Outcomes are heterogeneous: several longitudinal cohorts from University of Miami and University of Texas Southwestern Medical Center report sustained insulin independence in subsets, whereas others evolve to require lifelong insulin reminiscent of courses seen in classical Type 1 diabetes mellitus registries at Barbara Davis Center for Childhood Diabetes. Complications mirror microvascular and macrovascular sequelae documented in trials such as DCCT and UKPDS and include retinopathy, nephropathy, and cardiovascular events tracked in population studies like Nurses' Health Study.
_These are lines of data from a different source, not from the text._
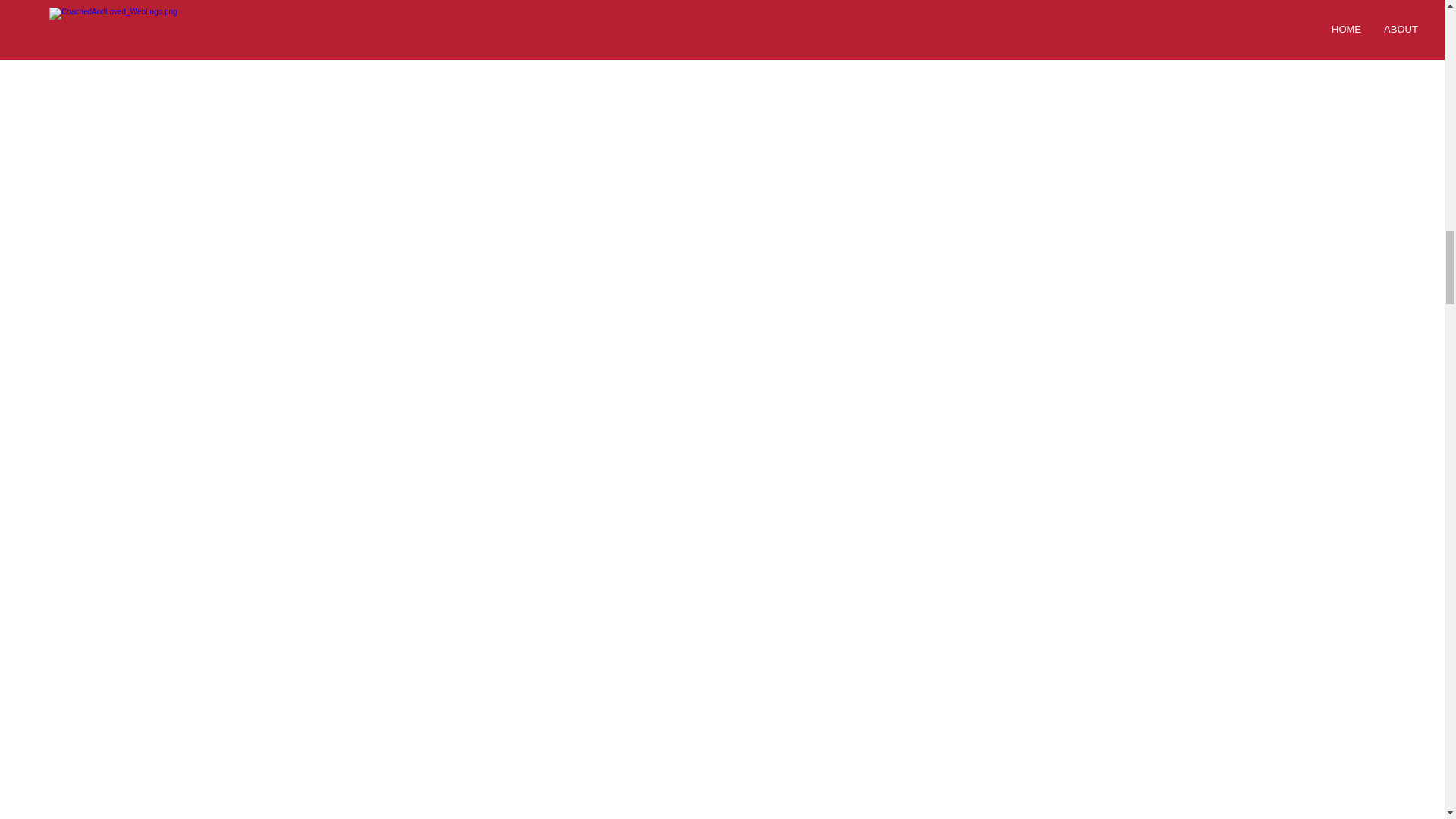
0 (931, 4)
0 (685, 4)
Post not marked as liked (1050, 5)
0 (800, 4)
Given the description of an element on the screen output the (x, y) to click on. 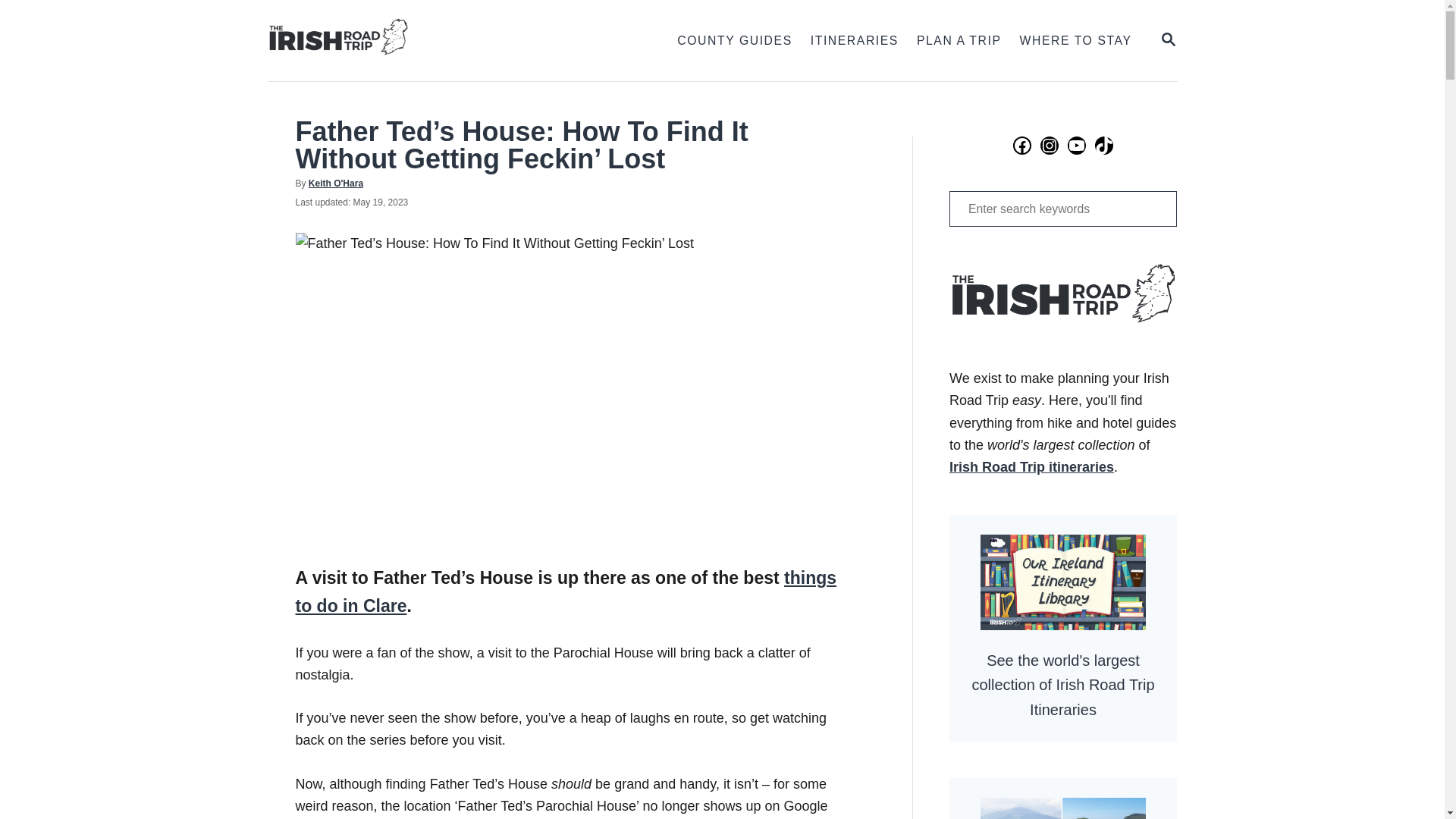
Keith O'Hara (1167, 40)
TikTok (335, 183)
things to do in Clare (1103, 145)
Our 2024 Irish Bucket List (566, 591)
Search (1062, 798)
Search for: (22, 22)
COUNTY GUIDES (1062, 208)
MAGNIFYING GLASS (734, 40)
The Irish Road Trip (1167, 39)
ITINERARIES (423, 40)
PLAN A TRIP (854, 40)
Irish Road Trip itineraries (958, 40)
YouTube (1031, 467)
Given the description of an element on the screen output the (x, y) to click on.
Active research programs at institutions including Stanford University, Columbia University, and University of Oxford probe genetic architecture, immunophenotypes, and metabolic triggers using resources from consortia like Human Genome Project derivatives and biobanks exemplified by UK Biobank. Controversies persist about classification—whether to subsume KPD within existing Type 1 diabetes mellitus or Type 2 diabetes mellitus frameworks—and about best predictors of remission, debated in editorials appearing in journals published by The Lancet and New England Journal of Medicine. Ongoing randomized trials and cohort studies coordinated through networks affiliated with National Institutes of Health aim to resolve therapeutic algorithms and prognostic biomarkers.